THE DATA ORGANISATION

How to make time-data cyclical for prediction?

There are many ways to deal with time-data. Sometimes one can use it as time-series to take possible trends into account. Sometimes this is not possible because time can not be arranged in a sequence. For example, if there are just weekdays (1 to 7) in a dataset over several month. In this case one could use one-hot-encoding. However, considering minutes or seconds of a day one-hot-encoding might lead to high complexity. Another approach is to make time cyclical. This approach leads to a lower dimensionality and (maybe) a better predictive power.

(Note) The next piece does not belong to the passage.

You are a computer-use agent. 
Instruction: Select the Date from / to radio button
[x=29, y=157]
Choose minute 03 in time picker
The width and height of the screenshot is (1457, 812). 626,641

But what does cyclical time mean?

Cyclical time is a concept that assumes that time is a circle. Sunday 12:00 midnight is the same as Monday 0:00 am. The end of the last second of the previous year is the same as the start of the first second of the next year etc. Whether this approach is appropriate one can prove by cross validation or the correlation with the target feature.

How to make data cyclical?

In many blog-posts it is recommended to use a sine function. For example, for seven weekdays like (blue):

value = sin(2π*time/7)

or from zero to zero over one week (green):

value = sin(2π*time/14)

or two cycles over the week (red):

value = sin(2π*time/3.5)

Let’s take a look at the function “value”:

figure created by wzgrapher

But how many cycles are there over a specific time period? 

It depends on the case and the data. If there is a solid theory why there must be 2, 4, or 8 cycles; perfect. Nevertheless, one must check how many cycles are appropriate.

Furthermore, it is not clear when the cycle starts. In case of a week on Monday, Sunday, or Saturday…?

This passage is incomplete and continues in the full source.